3/5 Feeding via Nasogastric Tube+ Antim T 0/2 BD ct.
FIO2 80%, R/R 50/min
4/5 Pt. same. Vent parameters same Antim T 0/3 3h
5/5 No change in status. R/R 74/min Aconite F 0/1 x 1h inh
6/5 FIO2 46%, R/R 40/min Aconite F 0/2 x TDS
7/5 Pt. Set for weaning from Ventilator Aconite F 0/2 TDS
8/5 Spontaneous breathing achieved Aconite F 0/2 BD
Pt was weaned well.
9/5 Sudden cardio- respiratory arrest CPR given but failed.

Lessons learnt

1. As physicians our first duty is to save the life of the patient. As homoeopaths, we should dare to accept such challenges of tackling medical emergencies.

2. Hyperammonaemia is a metabolic disturbance characterised by an excess of ammonia in the blood. It may lead to encephalopathy and death. It may be primary or secondary. Ammonia is a substance that contains nitrogen. It is a product of protein catabolism. It is converted to the less toxic substance urea prior to excretion in urine by the kidneys. The metabolic pathways that synthesise urea are located first in the mitochondria and then into the cytosol. The process is known as the urea cycle, which comprises several enzymes acting in sequence. Primary hyperammonemia is caused by inborn errors of metabolism that are characterised by reduced activity of any of the enzymes in the urea cycle like ornithine transcarbamylase, glutamate dehydrogenase 1, ornithine translocase and N-acetylglutamate synthetase.

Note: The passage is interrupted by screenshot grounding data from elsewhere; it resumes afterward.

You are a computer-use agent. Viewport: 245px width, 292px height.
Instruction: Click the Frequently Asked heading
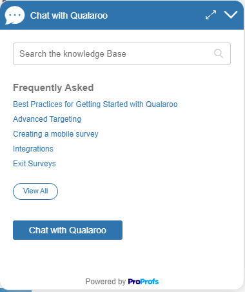pyautogui.click(x=54, y=88)
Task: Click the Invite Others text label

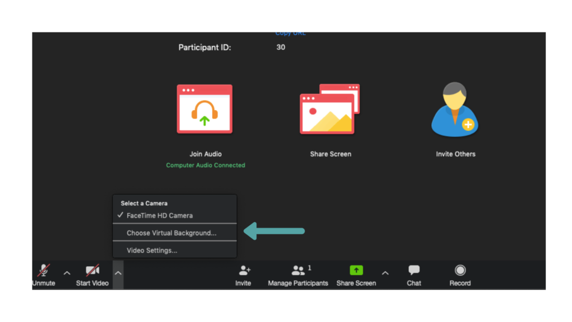Action: [x=455, y=154]
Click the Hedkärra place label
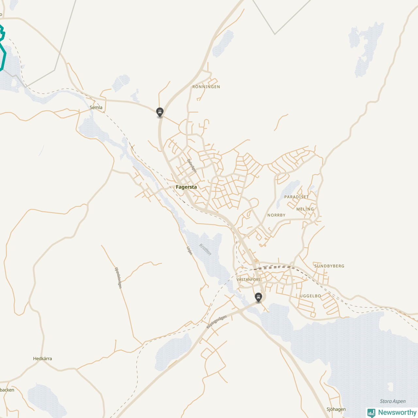The width and height of the screenshot is (418, 418). coord(42,359)
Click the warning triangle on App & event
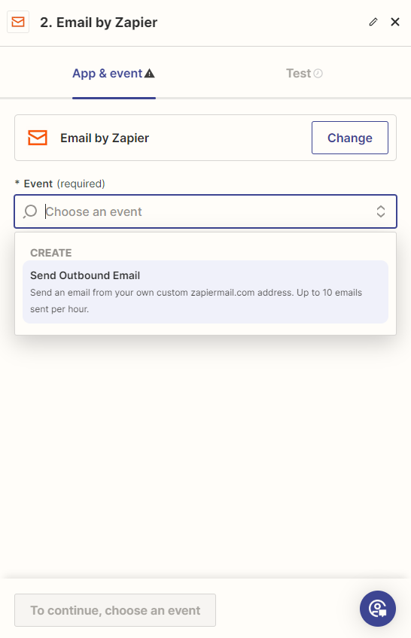 tap(150, 73)
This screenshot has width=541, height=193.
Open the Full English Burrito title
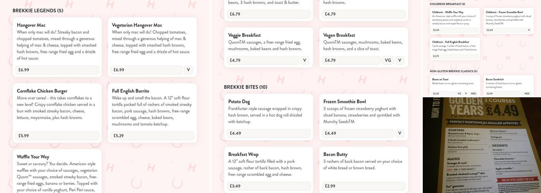click(130, 91)
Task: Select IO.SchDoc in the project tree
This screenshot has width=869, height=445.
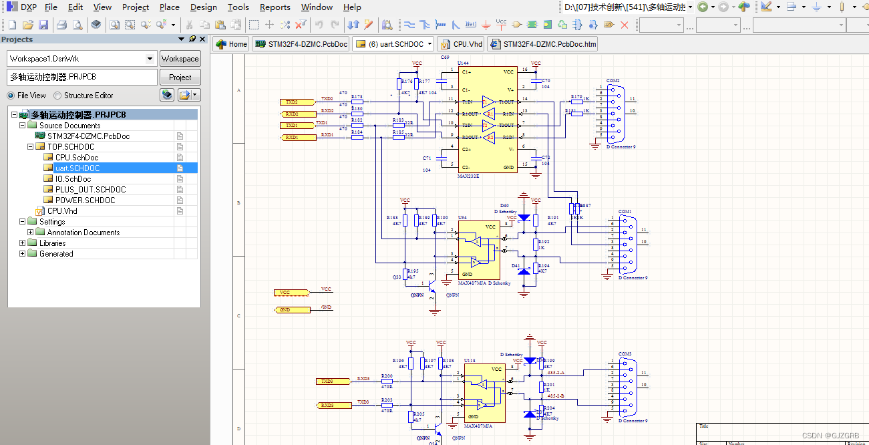Action: click(x=73, y=179)

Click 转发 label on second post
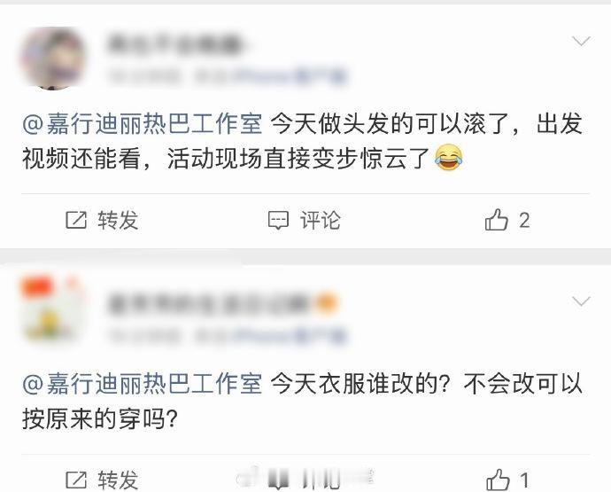pos(118,480)
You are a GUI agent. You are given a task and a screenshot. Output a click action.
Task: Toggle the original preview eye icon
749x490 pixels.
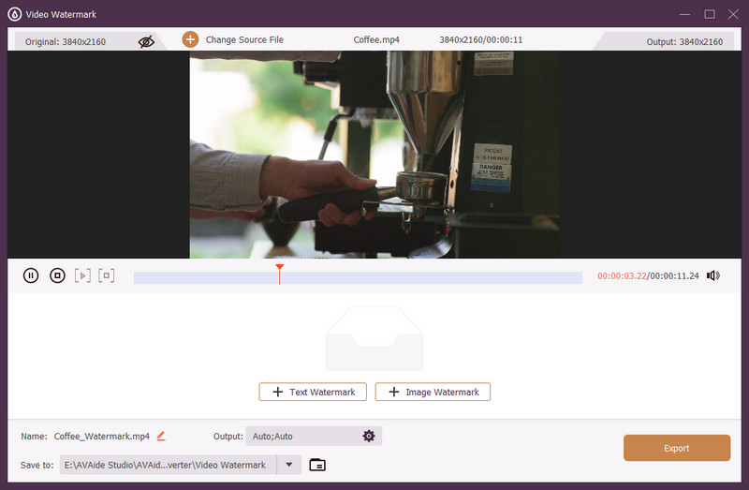click(146, 41)
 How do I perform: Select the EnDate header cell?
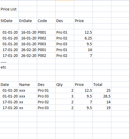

3. Secondary hyperammonemia is caused by inborn errors of intermediary metabolism characterised by reduced activity in enzymes that are not part of the urea cycle (e.g .Propionic acidemia, Methylmalonic acidemia) or dysfunction of cells that make major contributions to metabolism (eg hepatic failure).

4. Miasmatically, this transient but violent episode in Ravi, luckily was a psoric disorder hence responded well to a few doses of Mag carb only. The baby was able to feed on its mother’s milk hardly within a week. It has been found that single Enzyme deficiency states are sycotic and are incurable. The treatment centers on limiting intake of ammonia and increasing its excretion. Dietary protein (a source of ammonium) is restricted and caloric intake is provided by glucose and fat. The laboratory studies indicated in ruling out these sycotic states are – Plasma ammonia, Liver function test (S.transaminases, prothrombin time/activated partial thromboplastin time, alkaline phosphatase levels, S. bilirubin), Plasma amino acid level quantitation, Urinary organic acid profile, Urine amino acid levels, Blood lactate, Blood gas (alkalosis) and BUN. In our case, the cause for hyper ammonemia is unidentifiable.

5. In the second case, although Saurabh was weaned from the ventilator albeit for 32 hours yet the baby died due to cardio-respiratory arrest. Antim Tart was selected and it gave enterprising results for the 1st 4 days. Then the response stagnated even though the potency was increased, rather the respiratory rate and FIO2 increased. It was Aconite Ferox that gave us the chance for weaning the patient off the ventilator. The decision was clinical. Saurabh was a preterm baby with meconium aspiration and the prognosis was already explained to his relatives.

6. In our experience, when we compare Aconite Ferox versus Carbo veg & Laurocerasus, we have found that the indications for the 3 remedies are very similar except that Carbo Veg & Laurocerasus predominantly have cyanosis with respiratory paralysis where as it is absent in Aconite F. Hence it was chosen.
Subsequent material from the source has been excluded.